Task directions -> Wherever the line with "This screenshot has height=502, width=507." sits in the listing below, transcribe from it up to and including the line with "The image size is (360, 824).", exactly, and leave the remaining lines out.

Material provided ->
..............................

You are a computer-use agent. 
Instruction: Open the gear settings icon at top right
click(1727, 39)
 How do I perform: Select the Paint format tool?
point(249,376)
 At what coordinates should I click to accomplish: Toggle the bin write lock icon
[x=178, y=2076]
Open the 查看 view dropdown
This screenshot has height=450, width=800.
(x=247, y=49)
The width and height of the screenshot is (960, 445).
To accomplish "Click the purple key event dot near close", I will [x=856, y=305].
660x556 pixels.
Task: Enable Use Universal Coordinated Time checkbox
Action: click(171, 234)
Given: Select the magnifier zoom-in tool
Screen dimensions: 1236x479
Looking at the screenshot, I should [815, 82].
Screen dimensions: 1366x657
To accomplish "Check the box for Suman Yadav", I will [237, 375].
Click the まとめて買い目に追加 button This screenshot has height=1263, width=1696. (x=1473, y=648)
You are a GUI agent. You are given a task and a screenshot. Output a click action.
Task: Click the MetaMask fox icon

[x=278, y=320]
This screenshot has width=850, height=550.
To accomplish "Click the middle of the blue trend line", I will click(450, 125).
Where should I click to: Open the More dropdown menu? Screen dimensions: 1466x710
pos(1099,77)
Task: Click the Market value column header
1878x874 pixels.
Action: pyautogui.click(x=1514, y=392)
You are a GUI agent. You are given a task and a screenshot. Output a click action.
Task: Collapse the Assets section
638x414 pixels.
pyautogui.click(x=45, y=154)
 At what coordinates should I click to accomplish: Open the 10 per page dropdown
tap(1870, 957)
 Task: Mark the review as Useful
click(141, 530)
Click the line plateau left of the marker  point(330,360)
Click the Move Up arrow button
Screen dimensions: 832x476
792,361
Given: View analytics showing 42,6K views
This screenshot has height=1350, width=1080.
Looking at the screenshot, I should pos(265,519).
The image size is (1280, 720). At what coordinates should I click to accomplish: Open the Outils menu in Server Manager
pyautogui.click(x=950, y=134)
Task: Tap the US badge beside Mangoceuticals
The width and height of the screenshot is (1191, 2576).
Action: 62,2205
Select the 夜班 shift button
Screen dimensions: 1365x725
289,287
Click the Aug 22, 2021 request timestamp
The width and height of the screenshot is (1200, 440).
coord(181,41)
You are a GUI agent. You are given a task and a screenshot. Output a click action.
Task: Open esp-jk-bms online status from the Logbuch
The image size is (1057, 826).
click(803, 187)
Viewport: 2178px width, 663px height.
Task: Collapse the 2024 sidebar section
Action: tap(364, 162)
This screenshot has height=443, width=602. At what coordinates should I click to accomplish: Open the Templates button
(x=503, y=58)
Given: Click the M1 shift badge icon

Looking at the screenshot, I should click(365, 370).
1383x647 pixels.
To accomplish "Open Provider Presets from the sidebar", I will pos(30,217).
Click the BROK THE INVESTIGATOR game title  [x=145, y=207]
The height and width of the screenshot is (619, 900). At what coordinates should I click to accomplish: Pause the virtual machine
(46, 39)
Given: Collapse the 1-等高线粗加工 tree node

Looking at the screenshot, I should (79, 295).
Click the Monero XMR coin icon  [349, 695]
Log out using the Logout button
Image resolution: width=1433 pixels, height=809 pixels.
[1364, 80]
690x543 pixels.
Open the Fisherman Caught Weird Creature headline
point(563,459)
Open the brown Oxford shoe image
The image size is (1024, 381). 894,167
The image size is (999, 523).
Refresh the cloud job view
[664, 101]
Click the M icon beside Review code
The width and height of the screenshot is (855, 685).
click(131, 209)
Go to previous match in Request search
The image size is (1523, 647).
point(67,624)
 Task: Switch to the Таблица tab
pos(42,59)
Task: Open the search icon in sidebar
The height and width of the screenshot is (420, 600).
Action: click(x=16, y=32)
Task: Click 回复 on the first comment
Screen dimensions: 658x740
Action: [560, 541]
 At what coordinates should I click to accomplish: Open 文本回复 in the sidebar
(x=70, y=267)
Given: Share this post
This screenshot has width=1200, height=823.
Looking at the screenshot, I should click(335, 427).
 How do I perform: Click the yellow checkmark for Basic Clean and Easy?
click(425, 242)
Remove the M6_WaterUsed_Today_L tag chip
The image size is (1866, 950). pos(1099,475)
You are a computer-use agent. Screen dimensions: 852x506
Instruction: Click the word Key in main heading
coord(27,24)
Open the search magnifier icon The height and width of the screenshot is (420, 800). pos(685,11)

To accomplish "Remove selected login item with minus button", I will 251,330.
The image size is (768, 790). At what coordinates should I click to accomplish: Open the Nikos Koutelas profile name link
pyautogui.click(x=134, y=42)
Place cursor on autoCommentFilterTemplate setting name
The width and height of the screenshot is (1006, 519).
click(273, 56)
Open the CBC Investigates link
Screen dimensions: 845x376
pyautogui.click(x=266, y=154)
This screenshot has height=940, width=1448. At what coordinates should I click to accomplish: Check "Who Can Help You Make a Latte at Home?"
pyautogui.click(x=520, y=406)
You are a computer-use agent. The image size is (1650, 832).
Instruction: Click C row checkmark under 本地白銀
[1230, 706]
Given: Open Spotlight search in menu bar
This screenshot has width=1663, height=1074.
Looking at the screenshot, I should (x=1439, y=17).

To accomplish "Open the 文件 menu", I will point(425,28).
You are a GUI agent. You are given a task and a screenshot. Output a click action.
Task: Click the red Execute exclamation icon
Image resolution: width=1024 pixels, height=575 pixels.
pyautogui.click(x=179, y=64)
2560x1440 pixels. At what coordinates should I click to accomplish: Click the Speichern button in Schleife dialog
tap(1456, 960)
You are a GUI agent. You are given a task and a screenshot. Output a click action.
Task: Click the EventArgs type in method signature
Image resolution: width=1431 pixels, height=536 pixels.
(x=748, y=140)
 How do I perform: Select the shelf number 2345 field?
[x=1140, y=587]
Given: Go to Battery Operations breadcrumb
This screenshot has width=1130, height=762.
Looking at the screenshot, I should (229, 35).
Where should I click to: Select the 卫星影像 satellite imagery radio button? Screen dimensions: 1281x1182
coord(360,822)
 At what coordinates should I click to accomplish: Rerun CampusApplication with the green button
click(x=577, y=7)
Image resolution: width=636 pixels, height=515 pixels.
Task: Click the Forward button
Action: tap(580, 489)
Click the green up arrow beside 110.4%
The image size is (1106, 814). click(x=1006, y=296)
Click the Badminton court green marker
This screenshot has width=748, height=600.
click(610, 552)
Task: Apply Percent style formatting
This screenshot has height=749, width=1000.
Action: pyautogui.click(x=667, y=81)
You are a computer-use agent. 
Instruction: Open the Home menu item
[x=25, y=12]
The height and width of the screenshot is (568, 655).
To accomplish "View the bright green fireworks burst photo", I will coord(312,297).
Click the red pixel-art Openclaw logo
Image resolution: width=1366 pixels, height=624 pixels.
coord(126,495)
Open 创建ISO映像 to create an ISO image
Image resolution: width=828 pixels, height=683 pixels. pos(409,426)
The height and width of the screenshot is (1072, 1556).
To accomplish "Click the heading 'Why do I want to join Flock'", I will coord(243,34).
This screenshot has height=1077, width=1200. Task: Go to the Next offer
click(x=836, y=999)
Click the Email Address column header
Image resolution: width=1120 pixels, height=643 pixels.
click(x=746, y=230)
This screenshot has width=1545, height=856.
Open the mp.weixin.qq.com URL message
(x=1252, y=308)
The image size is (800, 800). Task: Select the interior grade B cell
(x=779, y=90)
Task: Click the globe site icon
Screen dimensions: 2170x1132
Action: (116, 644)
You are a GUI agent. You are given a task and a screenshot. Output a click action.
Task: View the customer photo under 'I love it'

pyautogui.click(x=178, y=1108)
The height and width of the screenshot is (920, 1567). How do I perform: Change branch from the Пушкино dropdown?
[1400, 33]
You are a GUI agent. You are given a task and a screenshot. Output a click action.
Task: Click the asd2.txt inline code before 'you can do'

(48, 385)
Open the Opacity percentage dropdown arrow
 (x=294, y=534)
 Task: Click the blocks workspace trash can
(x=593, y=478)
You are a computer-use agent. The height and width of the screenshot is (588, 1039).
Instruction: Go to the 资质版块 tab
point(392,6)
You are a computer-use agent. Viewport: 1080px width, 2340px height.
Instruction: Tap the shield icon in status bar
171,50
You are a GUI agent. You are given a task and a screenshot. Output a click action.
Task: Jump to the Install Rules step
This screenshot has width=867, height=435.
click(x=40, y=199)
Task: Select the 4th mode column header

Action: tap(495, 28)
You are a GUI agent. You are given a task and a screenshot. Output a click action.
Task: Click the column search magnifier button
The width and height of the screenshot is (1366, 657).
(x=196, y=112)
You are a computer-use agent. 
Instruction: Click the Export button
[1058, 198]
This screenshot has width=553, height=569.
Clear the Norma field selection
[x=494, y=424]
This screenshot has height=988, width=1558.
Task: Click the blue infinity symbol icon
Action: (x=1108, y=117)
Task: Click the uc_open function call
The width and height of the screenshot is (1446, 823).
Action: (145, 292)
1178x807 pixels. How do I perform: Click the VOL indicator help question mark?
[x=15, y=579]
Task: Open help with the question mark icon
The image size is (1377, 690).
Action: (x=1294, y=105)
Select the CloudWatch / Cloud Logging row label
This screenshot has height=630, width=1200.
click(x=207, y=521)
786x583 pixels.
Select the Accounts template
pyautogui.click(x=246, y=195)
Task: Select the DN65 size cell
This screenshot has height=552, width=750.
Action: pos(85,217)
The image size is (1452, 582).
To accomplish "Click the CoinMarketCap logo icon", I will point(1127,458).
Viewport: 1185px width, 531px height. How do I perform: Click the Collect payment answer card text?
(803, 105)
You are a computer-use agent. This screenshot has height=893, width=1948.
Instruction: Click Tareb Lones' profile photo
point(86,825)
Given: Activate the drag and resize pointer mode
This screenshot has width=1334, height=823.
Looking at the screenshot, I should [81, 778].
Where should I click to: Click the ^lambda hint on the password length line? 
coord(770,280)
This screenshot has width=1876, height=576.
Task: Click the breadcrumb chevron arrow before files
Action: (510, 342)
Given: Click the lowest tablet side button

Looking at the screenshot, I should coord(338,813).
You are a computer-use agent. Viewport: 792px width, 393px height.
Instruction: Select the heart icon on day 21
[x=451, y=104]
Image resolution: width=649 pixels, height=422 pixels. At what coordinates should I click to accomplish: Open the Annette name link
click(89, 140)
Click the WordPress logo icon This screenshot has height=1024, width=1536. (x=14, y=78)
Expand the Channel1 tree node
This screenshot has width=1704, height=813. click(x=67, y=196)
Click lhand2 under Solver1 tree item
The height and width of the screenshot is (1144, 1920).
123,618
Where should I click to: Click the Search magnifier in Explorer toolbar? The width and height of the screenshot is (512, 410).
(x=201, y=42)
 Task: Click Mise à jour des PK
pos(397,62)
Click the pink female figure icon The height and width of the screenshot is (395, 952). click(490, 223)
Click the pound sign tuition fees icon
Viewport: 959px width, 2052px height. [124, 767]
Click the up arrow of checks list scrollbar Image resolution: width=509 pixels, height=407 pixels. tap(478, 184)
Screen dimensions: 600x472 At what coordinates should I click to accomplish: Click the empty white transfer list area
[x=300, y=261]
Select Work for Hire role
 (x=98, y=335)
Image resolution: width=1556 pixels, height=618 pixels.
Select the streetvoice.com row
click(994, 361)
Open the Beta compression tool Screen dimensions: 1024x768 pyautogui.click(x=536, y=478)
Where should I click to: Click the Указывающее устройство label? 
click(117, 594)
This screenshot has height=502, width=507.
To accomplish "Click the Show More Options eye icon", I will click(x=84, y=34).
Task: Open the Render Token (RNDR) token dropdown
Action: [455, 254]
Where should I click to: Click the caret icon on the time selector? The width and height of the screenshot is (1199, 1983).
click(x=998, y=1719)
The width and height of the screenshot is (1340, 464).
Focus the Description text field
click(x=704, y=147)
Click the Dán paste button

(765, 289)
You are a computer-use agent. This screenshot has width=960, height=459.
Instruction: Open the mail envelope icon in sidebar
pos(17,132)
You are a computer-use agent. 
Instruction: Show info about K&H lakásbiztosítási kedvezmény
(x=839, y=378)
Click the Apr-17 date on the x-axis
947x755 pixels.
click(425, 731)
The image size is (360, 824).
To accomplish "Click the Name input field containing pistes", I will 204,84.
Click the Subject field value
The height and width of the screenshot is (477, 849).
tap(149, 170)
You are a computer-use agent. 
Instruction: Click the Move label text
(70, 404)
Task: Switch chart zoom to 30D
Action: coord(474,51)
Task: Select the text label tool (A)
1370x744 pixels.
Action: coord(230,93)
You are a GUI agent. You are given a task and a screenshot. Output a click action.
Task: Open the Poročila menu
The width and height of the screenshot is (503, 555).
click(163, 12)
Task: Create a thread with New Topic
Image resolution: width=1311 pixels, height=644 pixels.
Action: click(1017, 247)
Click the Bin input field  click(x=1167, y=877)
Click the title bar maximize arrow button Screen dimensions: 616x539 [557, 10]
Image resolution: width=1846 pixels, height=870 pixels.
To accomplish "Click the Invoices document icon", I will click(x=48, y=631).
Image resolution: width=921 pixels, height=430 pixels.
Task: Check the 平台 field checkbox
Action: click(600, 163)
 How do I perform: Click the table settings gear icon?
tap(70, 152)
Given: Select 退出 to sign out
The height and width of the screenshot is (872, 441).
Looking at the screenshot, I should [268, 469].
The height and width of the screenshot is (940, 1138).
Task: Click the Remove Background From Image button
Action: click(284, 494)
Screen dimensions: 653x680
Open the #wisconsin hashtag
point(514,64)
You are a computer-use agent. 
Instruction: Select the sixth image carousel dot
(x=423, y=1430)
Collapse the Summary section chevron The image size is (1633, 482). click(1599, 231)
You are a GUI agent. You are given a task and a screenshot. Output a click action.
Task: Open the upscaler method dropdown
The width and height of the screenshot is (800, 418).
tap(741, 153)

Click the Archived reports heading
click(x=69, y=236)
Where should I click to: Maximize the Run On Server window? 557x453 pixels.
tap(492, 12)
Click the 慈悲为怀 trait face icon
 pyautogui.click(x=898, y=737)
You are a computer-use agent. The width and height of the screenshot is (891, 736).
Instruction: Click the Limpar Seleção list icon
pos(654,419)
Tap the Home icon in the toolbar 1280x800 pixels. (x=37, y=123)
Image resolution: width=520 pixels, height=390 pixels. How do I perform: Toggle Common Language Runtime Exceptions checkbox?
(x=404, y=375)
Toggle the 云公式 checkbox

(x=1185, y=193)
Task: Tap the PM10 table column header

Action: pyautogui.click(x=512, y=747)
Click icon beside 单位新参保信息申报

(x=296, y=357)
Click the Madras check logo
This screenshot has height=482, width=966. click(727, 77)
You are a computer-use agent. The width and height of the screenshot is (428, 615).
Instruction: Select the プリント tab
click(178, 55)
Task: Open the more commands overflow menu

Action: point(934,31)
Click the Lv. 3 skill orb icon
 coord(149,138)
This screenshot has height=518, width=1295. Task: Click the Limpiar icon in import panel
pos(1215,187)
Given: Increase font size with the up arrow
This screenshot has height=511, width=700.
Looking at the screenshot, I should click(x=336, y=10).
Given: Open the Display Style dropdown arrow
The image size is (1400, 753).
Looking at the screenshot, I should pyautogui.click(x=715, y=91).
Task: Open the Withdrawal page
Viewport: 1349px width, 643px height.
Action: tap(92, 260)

..............................

Final answer ->
This screenshot has height=502, width=507.
To accomplish "Click the Show More Options eye icon", I will click(x=84, y=34).
Task: Open the Render Token (RNDR) token dropdown
Action: [455, 254]
Where should I click to: Click the caret icon on the time selector? The width and height of the screenshot is (1199, 1983).
click(x=998, y=1719)
The width and height of the screenshot is (1340, 464).
Focus the Description text field
click(x=704, y=147)
Click the Dán paste button

(765, 289)
You are a computer-use agent. This screenshot has width=960, height=459.
Instruction: Open the mail envelope icon in sidebar
pos(17,132)
You are a computer-use agent. 
Instruction: Show info about K&H lakásbiztosítási kedvezmény
(x=839, y=378)
Click the Apr-17 date on the x-axis
947x755 pixels.
click(425, 731)
The image size is (360, 824).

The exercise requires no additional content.